As a persistent osteoarticular degenerative condition, intervertebral disc deterioration (IDD) has been established as a principal causative element in lumbar spine discomfort development. The present investigation seeks to assess the protective effects of casticin against IDD progression and elucidate associated molecular pathways. The CCK8 kit was used to assess the cytotoxicity of casticin on rat nucleus pulposus cells (NPCs). Western blot assay, qRT-PCR, enzyme-linked immunosorbent assay, reactive oxygen species assay, and immunofluorescence were used to detect the expression levels of inflammatory mediators and ROS production between different groups. The nuclear translocation of NF-κB p65 and expression of Nrf2/HO-1 signal pathway in lipopolysaccharide (LPS)-induced NPCs were detected by confocal microscopy.

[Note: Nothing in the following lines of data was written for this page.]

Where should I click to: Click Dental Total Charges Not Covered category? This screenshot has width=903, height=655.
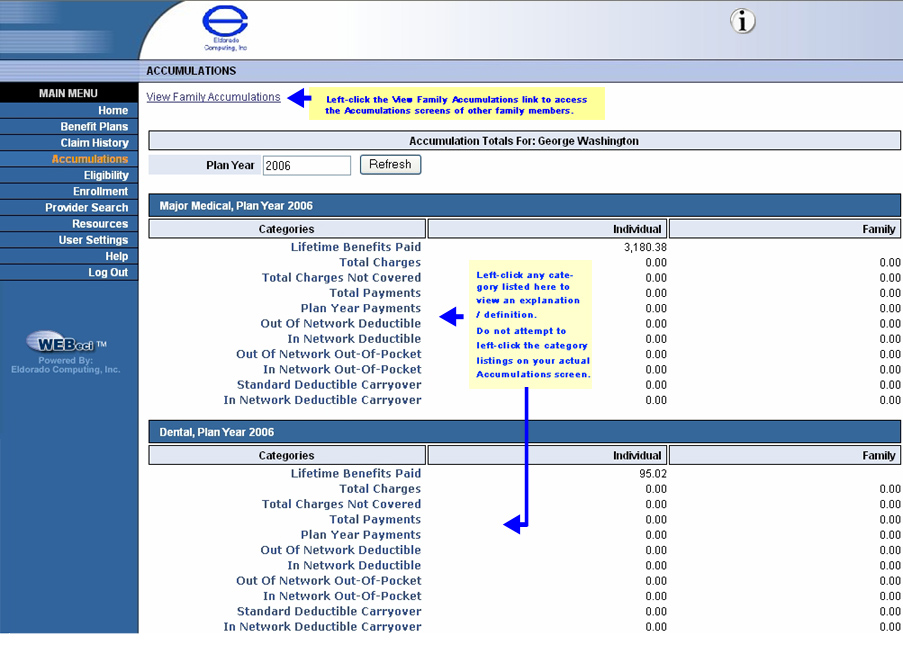coord(341,504)
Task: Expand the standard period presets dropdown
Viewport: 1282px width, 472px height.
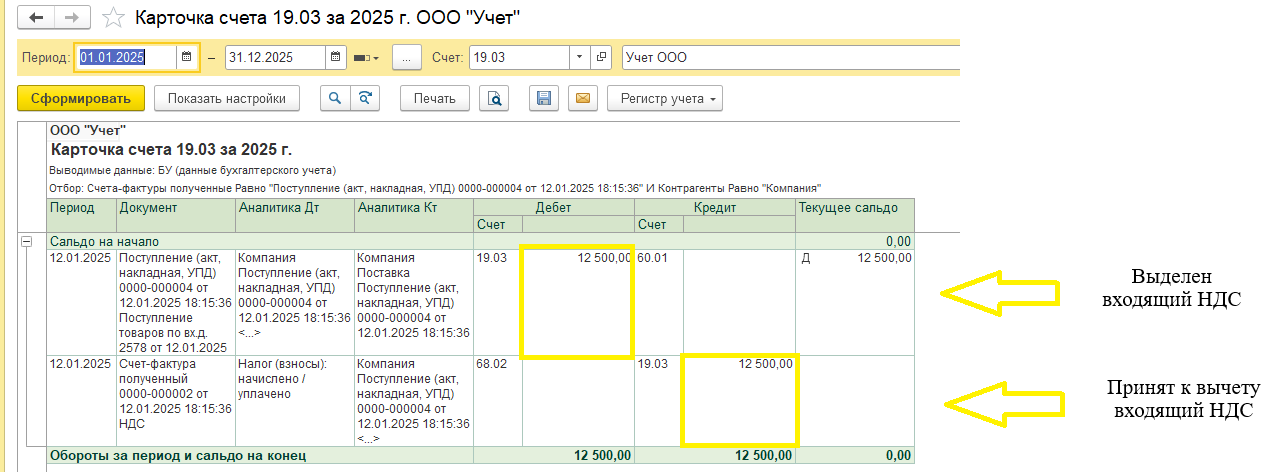Action: [367, 58]
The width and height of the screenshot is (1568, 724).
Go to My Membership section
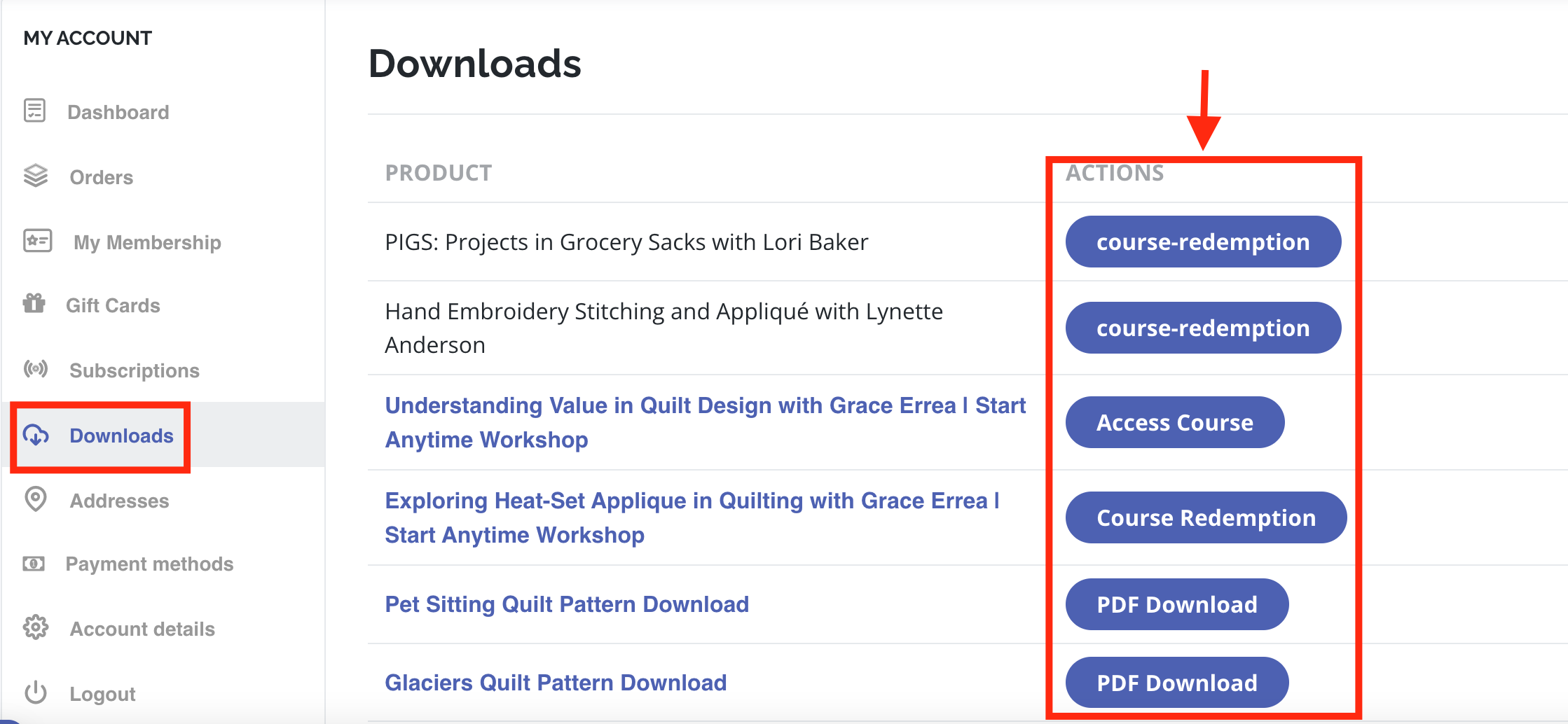pyautogui.click(x=147, y=242)
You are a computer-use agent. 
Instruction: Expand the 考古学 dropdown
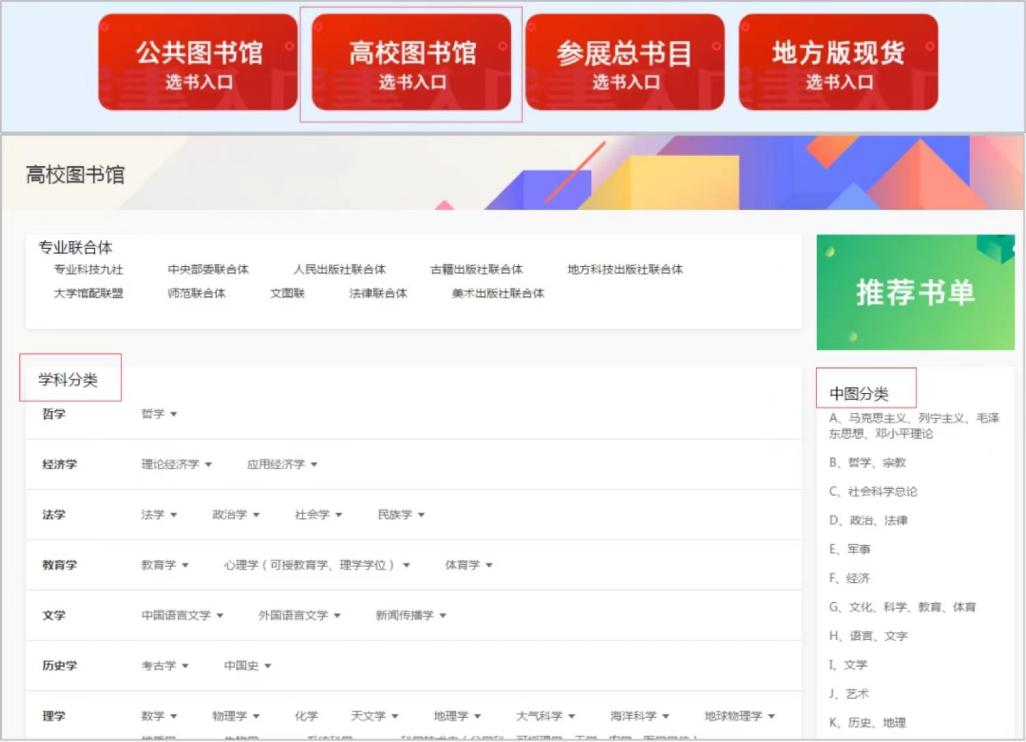click(164, 666)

Moreover, histological analysis was used to evaluate the degree of disc degeneration in rats. Casticin treatment inhibited the production of oxygen free radicals and inflammatory mediators induced by LPS, such as ROS, TNF-α, IL-1β, and PGE2. Not only that, we also found that casticin retained the content of type II collagen and aggrecan in NPCs and inhibited the expression of MMP-13 and ADAMTS-5. Moreover, casticin treatment activated the Nrf2/HO-1 signal axis and inhibited nuclear translocation of NF-κB p65 in LPS-exposed NPCs. Histological analysis found that the treatment of casticin in rat IDD models prevented the loss of notochordal cells and the disordered arrangement of fiber loops. Casticin inhibits LPS-stimulated oxidative stress, inflammatory response, and ECM degradation by activating the Nrf2/HO-1 signaling axis and indirectly blocking the NF-κB pathway.